ECLI:NL:HR:2017:296

Hoge Raad

Datum uitspraak
24 februari 2017
Publicatiedatum
23 februari 2017
Zaaknummer
16/03024
Instantie
Hoge Raad
Type
Uitspraak
Rechtsgebied
Bestuursrecht; Belastingrecht
Procedures
  • Cassatie
Rechters
Vindplaatsen
  • Rechtspraak.nl
AI samenvatting door LexboostAutomatisch gegenereerd

Cassatieberoep tegen uitspraak Gerechtshof Den Haag inzake inkomstenbelasting 2010

In deze zaak heeft de Staatssecretaris van Financiën beroep in cassatie ingesteld tegen de uitspraak van het Gerechtshof Den Haag van 26 april 2016, met nummer BK-15/00865. Dit hoger beroep was gericht tegen een eerdere uitspraak van de Rechtbank Den Haag (nr.
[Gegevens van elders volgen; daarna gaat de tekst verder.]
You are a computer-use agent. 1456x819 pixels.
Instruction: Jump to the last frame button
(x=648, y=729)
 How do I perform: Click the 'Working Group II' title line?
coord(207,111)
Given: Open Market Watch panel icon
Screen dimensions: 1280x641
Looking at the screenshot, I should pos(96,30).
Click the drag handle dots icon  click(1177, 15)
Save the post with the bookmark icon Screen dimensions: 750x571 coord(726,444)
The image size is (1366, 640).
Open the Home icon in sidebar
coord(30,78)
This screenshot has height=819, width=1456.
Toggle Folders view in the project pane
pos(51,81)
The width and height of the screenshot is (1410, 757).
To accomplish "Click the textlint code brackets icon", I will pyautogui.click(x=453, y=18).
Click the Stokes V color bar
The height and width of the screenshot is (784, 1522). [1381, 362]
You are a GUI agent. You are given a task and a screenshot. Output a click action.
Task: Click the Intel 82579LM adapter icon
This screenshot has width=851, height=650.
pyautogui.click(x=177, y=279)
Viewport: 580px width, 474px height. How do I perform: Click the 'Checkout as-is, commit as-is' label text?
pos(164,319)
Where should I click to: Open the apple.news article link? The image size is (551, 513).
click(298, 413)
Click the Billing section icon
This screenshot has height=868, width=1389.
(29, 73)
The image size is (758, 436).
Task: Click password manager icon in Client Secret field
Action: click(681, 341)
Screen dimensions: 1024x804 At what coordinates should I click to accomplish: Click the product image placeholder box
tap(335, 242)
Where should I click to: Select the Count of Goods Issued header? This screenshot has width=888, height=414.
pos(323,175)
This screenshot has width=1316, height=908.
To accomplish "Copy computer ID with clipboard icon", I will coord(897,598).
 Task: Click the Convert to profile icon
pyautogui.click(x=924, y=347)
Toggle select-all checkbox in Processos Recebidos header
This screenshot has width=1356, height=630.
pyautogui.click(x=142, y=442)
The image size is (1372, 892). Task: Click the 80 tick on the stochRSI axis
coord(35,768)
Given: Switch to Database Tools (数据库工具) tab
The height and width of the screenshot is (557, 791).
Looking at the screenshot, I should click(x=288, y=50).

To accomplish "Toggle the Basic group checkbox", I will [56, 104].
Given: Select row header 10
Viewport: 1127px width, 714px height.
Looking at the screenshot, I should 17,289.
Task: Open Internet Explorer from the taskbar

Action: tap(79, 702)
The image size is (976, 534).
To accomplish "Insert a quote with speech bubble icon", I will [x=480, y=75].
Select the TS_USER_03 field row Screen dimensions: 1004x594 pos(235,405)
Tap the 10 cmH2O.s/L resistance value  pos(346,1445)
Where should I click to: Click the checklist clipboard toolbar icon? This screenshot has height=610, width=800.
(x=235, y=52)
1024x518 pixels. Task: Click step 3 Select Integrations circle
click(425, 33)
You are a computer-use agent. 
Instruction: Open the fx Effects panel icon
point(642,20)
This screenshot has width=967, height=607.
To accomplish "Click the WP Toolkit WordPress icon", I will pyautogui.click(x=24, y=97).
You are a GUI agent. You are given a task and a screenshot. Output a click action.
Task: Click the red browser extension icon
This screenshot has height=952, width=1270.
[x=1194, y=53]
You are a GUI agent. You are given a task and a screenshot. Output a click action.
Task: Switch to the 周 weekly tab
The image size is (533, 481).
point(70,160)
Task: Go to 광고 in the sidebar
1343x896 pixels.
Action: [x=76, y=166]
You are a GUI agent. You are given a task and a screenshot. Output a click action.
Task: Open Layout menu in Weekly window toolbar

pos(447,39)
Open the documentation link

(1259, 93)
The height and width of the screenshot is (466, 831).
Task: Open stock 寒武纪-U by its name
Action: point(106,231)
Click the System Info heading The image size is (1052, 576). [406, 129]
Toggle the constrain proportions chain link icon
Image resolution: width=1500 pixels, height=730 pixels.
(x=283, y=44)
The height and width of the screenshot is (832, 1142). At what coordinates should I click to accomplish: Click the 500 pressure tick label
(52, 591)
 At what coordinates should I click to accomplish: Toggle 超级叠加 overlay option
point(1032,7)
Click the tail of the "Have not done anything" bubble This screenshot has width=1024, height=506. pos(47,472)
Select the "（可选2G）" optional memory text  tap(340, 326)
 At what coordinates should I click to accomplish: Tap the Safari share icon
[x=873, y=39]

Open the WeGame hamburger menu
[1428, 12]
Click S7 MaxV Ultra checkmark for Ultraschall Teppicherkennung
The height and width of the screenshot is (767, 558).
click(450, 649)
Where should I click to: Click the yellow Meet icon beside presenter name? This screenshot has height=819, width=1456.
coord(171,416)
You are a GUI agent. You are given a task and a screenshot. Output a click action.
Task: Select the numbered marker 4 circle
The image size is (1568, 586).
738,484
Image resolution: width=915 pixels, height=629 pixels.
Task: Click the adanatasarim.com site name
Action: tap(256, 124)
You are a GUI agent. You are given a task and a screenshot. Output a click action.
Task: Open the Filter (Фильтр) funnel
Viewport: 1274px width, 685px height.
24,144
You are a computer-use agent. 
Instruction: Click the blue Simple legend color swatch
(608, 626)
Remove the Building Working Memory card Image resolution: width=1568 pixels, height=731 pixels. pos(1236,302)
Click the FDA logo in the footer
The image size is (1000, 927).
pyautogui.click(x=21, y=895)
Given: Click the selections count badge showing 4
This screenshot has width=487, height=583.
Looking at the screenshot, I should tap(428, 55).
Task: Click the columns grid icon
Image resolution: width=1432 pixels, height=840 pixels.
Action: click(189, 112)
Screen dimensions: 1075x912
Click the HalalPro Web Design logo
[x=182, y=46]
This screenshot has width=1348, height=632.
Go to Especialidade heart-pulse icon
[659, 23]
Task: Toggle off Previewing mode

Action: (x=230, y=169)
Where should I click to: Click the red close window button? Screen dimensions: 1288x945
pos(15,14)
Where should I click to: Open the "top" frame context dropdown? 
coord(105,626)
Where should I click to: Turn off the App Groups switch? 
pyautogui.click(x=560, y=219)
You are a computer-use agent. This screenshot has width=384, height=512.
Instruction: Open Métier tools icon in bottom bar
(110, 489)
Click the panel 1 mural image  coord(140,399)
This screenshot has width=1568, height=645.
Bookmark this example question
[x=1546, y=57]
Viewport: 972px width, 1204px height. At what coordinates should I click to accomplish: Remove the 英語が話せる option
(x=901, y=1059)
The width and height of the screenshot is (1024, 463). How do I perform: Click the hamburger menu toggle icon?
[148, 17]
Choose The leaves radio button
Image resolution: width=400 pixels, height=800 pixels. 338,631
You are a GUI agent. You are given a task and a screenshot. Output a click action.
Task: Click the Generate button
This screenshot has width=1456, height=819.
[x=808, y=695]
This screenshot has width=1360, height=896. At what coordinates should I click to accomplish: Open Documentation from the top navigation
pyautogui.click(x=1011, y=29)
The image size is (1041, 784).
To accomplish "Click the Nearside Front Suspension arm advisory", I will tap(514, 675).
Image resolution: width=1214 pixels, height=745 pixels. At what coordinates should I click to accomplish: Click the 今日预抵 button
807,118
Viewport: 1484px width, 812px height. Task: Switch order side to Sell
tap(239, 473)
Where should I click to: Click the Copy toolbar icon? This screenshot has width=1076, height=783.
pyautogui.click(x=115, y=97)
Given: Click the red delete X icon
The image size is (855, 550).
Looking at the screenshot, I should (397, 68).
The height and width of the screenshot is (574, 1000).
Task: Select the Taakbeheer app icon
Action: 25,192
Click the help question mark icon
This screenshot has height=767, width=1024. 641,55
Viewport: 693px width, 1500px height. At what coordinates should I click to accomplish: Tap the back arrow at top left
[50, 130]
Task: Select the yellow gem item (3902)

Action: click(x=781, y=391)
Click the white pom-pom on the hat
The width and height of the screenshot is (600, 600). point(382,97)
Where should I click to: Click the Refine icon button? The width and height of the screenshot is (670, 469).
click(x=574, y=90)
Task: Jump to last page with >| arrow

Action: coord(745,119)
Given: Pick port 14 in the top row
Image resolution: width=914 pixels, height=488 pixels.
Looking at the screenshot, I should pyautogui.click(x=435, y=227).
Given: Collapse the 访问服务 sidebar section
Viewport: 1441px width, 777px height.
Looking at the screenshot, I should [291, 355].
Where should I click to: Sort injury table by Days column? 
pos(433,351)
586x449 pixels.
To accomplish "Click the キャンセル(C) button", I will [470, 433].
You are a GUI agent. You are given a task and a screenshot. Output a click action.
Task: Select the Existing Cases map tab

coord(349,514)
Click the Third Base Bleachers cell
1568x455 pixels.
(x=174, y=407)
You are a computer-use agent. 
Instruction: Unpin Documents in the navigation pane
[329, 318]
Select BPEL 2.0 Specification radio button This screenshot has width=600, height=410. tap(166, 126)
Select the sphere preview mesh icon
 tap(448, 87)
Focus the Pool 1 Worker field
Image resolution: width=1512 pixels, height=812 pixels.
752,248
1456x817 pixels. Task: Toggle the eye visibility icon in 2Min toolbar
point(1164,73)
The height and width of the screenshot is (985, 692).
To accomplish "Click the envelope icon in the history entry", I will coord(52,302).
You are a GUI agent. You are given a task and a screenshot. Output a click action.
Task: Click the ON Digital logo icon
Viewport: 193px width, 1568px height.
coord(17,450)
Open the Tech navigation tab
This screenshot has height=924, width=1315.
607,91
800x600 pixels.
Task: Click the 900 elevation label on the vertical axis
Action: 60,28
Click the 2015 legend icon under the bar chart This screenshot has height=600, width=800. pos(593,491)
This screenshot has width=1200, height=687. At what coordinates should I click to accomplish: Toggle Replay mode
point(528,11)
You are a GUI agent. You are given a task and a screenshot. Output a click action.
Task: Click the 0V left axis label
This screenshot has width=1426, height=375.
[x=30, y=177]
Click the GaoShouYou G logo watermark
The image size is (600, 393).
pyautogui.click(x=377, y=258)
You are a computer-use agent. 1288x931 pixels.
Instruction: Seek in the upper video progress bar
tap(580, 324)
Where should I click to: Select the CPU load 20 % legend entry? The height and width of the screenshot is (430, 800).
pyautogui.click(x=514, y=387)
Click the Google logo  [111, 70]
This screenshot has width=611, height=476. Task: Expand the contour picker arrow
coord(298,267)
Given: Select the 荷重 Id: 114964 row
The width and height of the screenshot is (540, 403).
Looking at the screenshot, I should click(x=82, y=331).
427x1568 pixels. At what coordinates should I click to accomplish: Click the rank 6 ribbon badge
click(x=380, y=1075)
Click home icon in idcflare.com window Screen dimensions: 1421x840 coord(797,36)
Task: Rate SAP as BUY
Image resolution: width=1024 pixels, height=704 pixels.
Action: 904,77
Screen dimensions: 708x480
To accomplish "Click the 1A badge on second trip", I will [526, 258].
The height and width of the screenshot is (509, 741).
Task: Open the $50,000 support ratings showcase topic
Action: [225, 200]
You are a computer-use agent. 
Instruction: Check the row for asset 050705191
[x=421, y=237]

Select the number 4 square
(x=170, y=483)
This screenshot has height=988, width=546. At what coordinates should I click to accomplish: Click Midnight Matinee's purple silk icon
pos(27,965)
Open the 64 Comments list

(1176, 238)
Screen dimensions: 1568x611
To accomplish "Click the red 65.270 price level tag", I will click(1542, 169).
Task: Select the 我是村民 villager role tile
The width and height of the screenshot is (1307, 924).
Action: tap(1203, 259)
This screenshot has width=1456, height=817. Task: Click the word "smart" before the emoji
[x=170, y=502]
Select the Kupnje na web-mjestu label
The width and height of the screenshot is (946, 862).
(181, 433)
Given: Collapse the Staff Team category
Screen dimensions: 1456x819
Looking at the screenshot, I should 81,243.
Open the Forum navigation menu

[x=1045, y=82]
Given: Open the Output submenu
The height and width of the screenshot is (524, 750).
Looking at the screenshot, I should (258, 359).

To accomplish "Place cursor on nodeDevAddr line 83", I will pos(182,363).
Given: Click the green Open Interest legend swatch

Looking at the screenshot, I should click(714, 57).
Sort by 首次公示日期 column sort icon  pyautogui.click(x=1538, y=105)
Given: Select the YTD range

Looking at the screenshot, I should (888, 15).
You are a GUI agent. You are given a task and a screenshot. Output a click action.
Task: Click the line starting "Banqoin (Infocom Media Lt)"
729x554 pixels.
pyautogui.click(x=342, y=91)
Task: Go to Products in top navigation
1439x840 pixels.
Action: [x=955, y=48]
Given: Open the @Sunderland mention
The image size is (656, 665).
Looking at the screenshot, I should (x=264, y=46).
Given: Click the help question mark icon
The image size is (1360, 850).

SGR 14/7406) die betrekking had op de aan de belanghebbende opgelegde aanslag in de inkomstenbelasting en premie volksverzekeringen voor het jaar 2010. De Hoge Raad heeft de zaak op 24 februari 2017 behandeld en geconcludeerd dat het voorgestelde middel niet tot cassatie kan leiden. Dit oordeel is gebaseerd op artikel 81, lid 1, van de Wet op de rechterlijke organisatie, waarbij de Hoge Raad oordeelt dat het middel geen rechtsvragen oproept die van belang zijn voor de rechtseenheid of de rechtsontwikkeling.

De Hoge Raad heeft verder geen termen aanwezig geacht voor een veroordeling in de proceskosten. De beslissing van de Hoge Raad was dat het beroep in cassatie ongegrond werd verklaard. Dit arrest is openbaar uitgesproken op 24 februari 2017 door de raadsheer C. Schaap als voorzitter, samen met de raadsheren M.A. Fierstra en J. Wortel, in aanwezigheid van de waarnemend griffier F. Treuren. Tevens is er een griffierecht van € 503 geheven van de Staatssecretaris van Financiën.

Uitspraak

24 februari 2017
Nr. 16/03024
Arrest
gewezen op het beroep in cassatie van
de Staatssecretaris van Financiëntegen de uitspraak van het
Gerechtshof Den Haagvan 26 april 2016, nr. BK‑15/00865, op het hoger beroep van
[X]te
[Z](hierna: belanghebbende) tegen een uitspraak van de Rechtbank Den Haag (nr. SGR 14/7406) betreffende de aan belanghebbende voor het jaar 2010 opgelegde aanslag in de inkomstenbelasting/premie volksverzekeringen.

1.Geding in cassatie

De Staatssecretaris heeft tegen ’s Hofs uitspraak beroep in cassatie ingesteld en daarbij een middel voorgesteld.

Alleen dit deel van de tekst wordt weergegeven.